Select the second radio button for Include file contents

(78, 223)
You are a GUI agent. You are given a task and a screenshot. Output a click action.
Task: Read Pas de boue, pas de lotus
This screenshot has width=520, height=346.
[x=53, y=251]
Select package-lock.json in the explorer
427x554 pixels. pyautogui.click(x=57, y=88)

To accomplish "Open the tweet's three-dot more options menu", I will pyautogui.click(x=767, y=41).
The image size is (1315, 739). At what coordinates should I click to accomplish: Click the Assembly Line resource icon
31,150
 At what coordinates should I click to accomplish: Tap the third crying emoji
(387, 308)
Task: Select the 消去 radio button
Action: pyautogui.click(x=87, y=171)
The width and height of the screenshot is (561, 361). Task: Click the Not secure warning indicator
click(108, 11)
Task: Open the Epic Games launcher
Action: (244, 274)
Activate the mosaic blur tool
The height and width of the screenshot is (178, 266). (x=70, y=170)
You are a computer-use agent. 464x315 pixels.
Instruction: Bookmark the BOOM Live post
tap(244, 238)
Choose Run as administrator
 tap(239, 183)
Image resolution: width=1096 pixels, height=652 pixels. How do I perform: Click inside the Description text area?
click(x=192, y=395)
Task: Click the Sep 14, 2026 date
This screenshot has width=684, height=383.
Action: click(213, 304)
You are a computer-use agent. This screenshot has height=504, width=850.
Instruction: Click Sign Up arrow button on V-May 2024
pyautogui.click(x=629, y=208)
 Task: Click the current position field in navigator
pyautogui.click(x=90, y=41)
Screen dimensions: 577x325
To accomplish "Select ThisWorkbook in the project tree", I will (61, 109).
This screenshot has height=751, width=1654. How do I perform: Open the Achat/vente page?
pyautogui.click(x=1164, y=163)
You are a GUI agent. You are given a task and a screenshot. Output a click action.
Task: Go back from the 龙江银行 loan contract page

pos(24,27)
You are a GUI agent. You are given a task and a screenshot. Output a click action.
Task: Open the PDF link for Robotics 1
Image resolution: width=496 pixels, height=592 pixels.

########

Exercise aim. An exact repetition of the material above is required, from its first line through the line holding "You are a computer-use agent. 464x315 pixels.", with nothing added.

Reply.
Select the second radio button for Include file contents

(78, 223)
You are a GUI agent. You are given a task and a screenshot. Output a click action.
Task: Read Pas de boue, pas de lotus
This screenshot has width=520, height=346.
[x=53, y=251]
Select package-lock.json in the explorer
427x554 pixels. pyautogui.click(x=57, y=88)

To accomplish "Open the tweet's three-dot more options menu", I will pyautogui.click(x=767, y=41).
The image size is (1315, 739). At what coordinates should I click to accomplish: Click the Assembly Line resource icon
31,150
 At what coordinates should I click to accomplish: Tap the third crying emoji
(387, 308)
Task: Select the 消去 radio button
Action: pyautogui.click(x=87, y=171)
The width and height of the screenshot is (561, 361). Task: Click the Not secure warning indicator
click(108, 11)
Task: Open the Epic Games launcher
Action: (244, 274)
Activate the mosaic blur tool
The height and width of the screenshot is (178, 266). (x=70, y=170)
You are a computer-use agent. 464x315 pixels.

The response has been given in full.